Facebook will rank news outlets based on how "trustworthy" they determine them to be, in another News Feed tweak announced by CEO Mark Zuckerberg on the platform Friday.
Zuckerberg added that he expects a 20 percent drop in the amount of news people see.
"There's too much sensationalism, misinformation and polarization in the world today," Zuckerberg writes in his post. "Social media enables people to spread information faster than ever before, and if we don't specifically tackle these problems, then we end up amplifying them."
The announcement marks the second major update to the News Feed in as many weeks. Last week, Zuckerberg announced the social network would prioritize messages from family and friends over posts from publishers.
Now, Facebook says it is surveying readers to determine what sources are considered trustworthy and ones that are not.
"That's why it's important that News Feed promotes high quality news that helps build a sense of common ground," Zuckerberg writes.
Toward that end, Facebook will poll users on much they trust a given news source, and then use the aggregated data to rank that publisher's trustworthiness, Zuckerberg says. People not familiar with a news source won't impact the judgment on a given publisher.
Publishers have been expecting Facebook to take a harder stance against low-quality content, and some of the more established publications have been hopeful changes would help them.

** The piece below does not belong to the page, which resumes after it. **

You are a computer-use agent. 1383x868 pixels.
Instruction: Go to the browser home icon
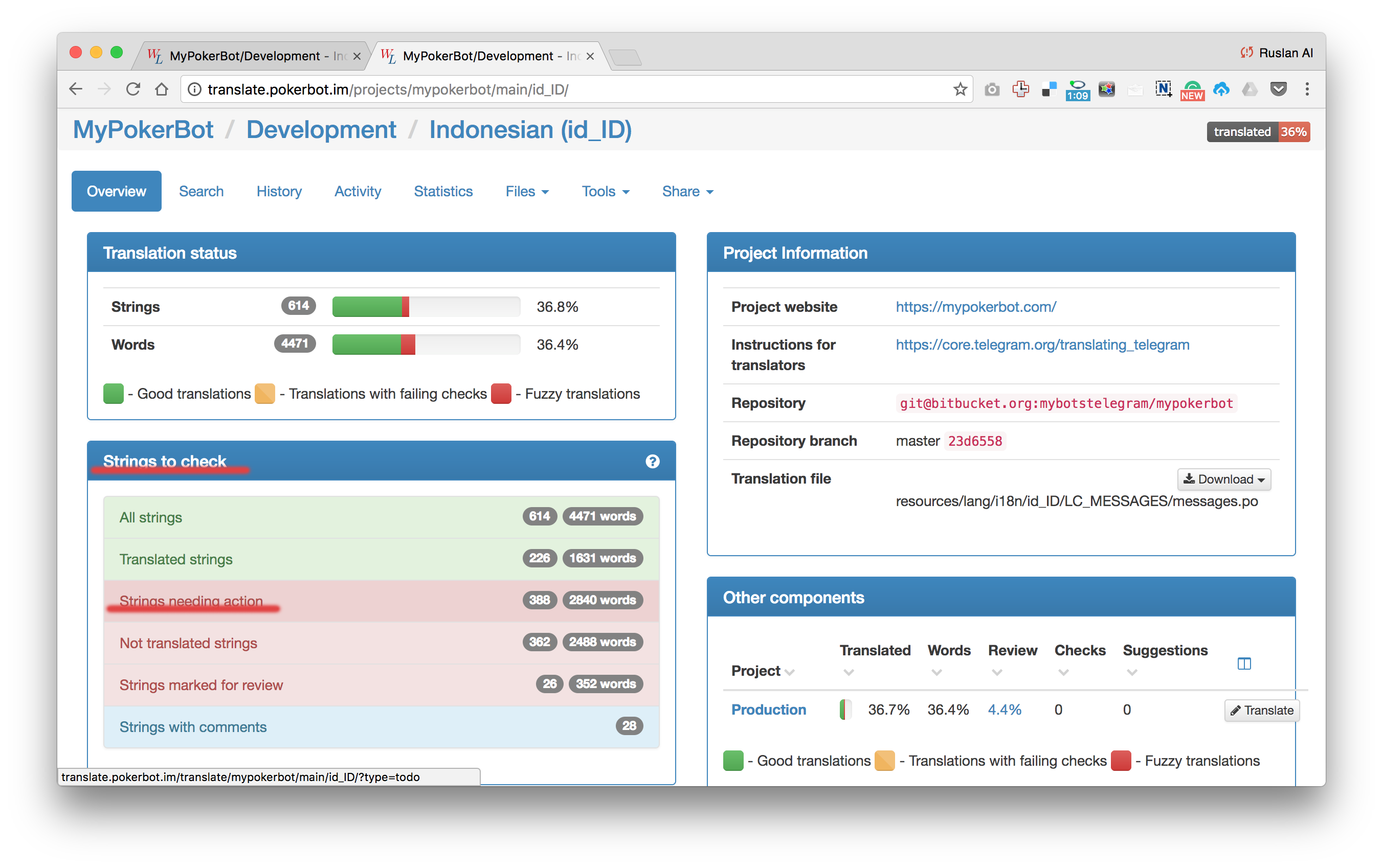(162, 89)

"The FT welcomes moves to recognize and support trusted and reliable news and analysis," John Ridding, CEO of Financial Times said in an e-mail statement responding to Facebook's changes.
Facebook has been making changes to how news spread on the platforms ever since it was discovered that bad actors used the social network to spread disinformation using the 2016 election. Facebook and other tech rivals were brought before Congress last year to account for the apparent attempts to subvert the democratic process.
At the same time, Facebook has been trying to understand how the platform contributes to people's sense of well-being, specifically whether using social media makes them more or less happy.
The changes Facebook is making will impact the makeup of content that everyone sees every day, Facebook has more than 2 billion monthly users, when they go to their News Feeds. Publishers who rely on Facebook to reach their online audiences have been concerned by the impact the new priorities could have on their businesses.
On Friday, Zuckerberg said the reach of news could drop by 20 percent following the changes, calling it a "big change," from making up 5 percent of posts to accounting for 4 percent of posts in people's feeds.
"The hard question we've struggled with is how to decide what news sources are broadly trusted in a world with so much division," Zuckerberg says.